## Exercise description:
Your task is to gather the lines below that hold the string "computer".

## Source data:
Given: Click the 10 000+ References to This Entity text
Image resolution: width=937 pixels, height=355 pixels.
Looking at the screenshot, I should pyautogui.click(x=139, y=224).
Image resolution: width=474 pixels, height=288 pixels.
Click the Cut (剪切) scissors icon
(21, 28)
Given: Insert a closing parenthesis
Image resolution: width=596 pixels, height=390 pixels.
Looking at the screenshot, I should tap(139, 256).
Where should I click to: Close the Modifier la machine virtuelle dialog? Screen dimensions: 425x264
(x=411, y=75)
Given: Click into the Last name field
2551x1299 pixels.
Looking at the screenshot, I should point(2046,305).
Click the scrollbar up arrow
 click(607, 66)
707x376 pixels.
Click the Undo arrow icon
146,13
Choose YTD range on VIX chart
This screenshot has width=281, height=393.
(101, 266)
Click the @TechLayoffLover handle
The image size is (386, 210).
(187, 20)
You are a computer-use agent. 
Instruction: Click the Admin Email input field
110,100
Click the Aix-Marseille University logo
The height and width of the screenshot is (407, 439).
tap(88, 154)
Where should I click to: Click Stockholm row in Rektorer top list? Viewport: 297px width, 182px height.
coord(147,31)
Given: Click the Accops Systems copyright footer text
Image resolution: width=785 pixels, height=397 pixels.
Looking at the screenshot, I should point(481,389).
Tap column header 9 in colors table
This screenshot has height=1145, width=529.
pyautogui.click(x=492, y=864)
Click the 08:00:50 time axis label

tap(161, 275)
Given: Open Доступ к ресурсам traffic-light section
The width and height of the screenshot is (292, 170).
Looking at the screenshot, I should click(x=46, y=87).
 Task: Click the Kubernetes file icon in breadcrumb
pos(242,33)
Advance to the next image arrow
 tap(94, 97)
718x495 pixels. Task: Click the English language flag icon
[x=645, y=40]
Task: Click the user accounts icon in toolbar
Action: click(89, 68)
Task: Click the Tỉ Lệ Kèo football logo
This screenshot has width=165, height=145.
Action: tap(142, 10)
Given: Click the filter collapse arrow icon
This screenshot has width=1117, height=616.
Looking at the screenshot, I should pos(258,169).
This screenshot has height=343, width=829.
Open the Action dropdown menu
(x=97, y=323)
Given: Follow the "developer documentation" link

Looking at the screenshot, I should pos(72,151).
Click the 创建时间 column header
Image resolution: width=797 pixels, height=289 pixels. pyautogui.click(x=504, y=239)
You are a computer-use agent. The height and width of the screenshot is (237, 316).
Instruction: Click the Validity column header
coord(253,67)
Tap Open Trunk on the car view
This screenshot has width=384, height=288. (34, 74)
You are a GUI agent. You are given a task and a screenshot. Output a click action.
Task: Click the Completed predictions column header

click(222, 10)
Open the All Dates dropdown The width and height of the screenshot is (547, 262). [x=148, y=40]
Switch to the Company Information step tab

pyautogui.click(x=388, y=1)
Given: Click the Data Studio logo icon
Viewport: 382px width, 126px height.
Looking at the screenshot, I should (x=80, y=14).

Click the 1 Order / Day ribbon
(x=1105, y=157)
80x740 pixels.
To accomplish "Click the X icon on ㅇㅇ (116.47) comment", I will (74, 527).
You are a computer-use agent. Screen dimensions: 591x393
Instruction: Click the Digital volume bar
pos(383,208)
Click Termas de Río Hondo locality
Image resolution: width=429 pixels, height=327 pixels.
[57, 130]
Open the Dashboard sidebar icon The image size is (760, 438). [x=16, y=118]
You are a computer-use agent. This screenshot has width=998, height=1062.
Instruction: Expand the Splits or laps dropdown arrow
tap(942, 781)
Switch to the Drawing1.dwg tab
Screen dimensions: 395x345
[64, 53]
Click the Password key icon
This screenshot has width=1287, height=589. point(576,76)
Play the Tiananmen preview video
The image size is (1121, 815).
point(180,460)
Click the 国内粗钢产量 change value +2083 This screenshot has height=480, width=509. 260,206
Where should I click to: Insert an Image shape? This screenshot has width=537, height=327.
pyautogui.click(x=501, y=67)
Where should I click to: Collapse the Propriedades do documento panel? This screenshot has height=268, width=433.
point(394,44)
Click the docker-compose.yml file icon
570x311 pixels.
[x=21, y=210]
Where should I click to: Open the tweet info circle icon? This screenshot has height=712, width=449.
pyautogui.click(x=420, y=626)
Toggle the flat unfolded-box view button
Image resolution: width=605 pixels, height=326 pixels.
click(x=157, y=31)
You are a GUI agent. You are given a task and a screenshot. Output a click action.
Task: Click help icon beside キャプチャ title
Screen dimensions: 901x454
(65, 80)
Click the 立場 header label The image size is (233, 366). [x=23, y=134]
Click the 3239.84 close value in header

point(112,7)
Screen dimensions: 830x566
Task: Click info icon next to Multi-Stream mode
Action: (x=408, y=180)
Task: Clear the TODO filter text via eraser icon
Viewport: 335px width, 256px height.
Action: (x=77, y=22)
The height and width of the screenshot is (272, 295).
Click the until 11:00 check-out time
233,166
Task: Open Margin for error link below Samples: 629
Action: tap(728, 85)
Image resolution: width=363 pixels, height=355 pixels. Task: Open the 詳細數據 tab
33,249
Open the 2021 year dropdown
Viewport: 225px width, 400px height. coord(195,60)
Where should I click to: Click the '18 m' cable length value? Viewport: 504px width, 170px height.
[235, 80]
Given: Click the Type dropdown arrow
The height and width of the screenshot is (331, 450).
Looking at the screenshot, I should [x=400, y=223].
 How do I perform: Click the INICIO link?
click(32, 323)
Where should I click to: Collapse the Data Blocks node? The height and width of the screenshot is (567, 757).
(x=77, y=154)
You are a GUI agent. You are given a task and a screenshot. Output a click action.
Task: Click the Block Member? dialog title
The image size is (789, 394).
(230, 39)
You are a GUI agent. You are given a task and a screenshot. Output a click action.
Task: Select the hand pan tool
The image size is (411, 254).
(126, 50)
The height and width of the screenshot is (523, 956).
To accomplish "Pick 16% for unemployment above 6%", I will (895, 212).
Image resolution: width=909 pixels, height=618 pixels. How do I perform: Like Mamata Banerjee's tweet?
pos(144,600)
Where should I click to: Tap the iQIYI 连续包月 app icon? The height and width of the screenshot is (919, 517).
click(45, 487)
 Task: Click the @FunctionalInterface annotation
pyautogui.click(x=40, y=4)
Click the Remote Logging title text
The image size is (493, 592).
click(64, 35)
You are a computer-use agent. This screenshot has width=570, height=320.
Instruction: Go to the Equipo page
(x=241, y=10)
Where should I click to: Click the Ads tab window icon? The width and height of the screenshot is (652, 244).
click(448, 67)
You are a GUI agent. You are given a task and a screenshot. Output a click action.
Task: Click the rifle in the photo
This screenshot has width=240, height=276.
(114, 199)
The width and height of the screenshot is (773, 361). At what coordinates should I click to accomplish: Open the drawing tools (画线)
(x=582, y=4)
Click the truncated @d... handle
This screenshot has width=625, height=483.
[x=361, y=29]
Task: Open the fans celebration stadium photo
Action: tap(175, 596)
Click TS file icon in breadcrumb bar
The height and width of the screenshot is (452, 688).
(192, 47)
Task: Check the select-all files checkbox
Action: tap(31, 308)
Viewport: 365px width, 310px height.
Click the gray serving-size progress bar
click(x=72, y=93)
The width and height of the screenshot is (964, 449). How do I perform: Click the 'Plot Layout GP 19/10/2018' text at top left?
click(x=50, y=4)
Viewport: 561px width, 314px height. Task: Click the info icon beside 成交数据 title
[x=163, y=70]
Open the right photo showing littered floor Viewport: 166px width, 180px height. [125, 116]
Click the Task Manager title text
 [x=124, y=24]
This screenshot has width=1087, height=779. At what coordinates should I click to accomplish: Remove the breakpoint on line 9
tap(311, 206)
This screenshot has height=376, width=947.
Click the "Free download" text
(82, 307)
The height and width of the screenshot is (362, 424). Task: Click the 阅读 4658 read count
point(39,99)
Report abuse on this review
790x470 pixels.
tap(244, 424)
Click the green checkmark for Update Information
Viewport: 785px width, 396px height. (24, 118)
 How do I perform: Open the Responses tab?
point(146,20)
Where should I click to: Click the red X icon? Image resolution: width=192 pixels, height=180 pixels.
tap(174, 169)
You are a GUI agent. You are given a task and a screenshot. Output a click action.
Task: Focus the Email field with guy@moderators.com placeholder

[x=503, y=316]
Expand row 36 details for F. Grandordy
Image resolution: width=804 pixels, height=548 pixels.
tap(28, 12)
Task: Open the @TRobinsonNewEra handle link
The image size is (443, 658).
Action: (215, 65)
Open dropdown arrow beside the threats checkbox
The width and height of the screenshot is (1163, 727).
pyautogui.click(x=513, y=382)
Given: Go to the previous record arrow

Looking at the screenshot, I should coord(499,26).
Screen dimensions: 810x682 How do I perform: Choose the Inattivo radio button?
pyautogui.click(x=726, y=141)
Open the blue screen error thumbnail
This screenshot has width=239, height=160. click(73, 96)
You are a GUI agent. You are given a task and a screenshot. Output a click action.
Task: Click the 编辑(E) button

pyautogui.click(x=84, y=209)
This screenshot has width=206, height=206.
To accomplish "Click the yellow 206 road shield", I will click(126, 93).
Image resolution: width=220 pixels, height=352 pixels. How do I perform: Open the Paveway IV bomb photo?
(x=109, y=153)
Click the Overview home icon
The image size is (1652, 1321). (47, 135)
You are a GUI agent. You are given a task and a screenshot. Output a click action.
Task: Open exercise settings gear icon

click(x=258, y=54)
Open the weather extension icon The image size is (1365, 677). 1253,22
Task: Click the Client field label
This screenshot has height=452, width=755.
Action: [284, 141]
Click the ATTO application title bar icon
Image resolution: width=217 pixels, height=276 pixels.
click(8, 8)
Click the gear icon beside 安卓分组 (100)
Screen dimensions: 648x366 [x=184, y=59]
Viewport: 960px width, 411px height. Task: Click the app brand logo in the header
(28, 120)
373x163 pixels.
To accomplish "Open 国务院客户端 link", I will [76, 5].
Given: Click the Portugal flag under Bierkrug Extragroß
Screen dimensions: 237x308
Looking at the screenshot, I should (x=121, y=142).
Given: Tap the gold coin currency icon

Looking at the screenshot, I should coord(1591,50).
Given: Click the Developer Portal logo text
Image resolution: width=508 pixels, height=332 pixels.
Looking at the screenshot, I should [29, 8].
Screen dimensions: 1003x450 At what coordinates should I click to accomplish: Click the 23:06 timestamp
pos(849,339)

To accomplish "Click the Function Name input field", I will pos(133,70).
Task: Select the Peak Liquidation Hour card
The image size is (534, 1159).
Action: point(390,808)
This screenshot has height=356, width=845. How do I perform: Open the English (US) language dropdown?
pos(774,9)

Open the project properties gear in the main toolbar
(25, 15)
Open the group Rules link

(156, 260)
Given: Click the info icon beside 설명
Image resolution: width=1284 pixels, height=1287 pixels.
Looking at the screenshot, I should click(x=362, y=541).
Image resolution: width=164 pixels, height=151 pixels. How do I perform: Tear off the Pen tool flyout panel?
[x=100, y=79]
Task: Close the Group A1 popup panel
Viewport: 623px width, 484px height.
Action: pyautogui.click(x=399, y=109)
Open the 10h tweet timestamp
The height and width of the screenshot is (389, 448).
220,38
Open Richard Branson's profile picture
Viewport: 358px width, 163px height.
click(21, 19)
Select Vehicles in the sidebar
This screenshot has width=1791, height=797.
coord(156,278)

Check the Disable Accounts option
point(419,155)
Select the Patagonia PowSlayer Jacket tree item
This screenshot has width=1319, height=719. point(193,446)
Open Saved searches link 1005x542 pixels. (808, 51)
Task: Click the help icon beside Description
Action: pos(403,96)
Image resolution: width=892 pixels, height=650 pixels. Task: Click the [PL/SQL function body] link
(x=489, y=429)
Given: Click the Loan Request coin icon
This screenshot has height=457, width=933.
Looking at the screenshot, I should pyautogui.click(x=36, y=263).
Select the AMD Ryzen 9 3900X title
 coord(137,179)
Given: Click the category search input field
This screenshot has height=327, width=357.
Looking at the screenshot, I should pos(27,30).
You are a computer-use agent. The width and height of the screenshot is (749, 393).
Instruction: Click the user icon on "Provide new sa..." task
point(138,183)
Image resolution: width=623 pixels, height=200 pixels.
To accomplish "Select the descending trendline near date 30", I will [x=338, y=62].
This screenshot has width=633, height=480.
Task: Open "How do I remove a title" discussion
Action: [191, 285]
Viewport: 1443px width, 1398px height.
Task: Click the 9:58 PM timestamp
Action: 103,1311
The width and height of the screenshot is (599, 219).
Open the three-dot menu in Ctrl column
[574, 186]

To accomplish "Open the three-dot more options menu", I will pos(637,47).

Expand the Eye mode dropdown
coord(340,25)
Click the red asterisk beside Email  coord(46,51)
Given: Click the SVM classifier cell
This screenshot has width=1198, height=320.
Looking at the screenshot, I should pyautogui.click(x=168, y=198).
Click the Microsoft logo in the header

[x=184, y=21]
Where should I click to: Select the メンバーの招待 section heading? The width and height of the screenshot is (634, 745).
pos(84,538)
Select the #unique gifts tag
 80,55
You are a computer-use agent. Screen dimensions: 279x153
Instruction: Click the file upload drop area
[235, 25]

## Answer box:
You are a computer-use agent. 
You are a computer-use agent. The height and width of the screenshot is (237, 316).
You are a computer-use agent. Screen dimensions: 591x393
You are a computer-use agent. This screenshot has width=998, height=1062.
You are a computer-use agent. This screenshot has width=570, height=320.
You are a computer-use agent. The width and height of the screenshot is (749, 393).
You are a computer-use agent. Screen dimensions: 279x153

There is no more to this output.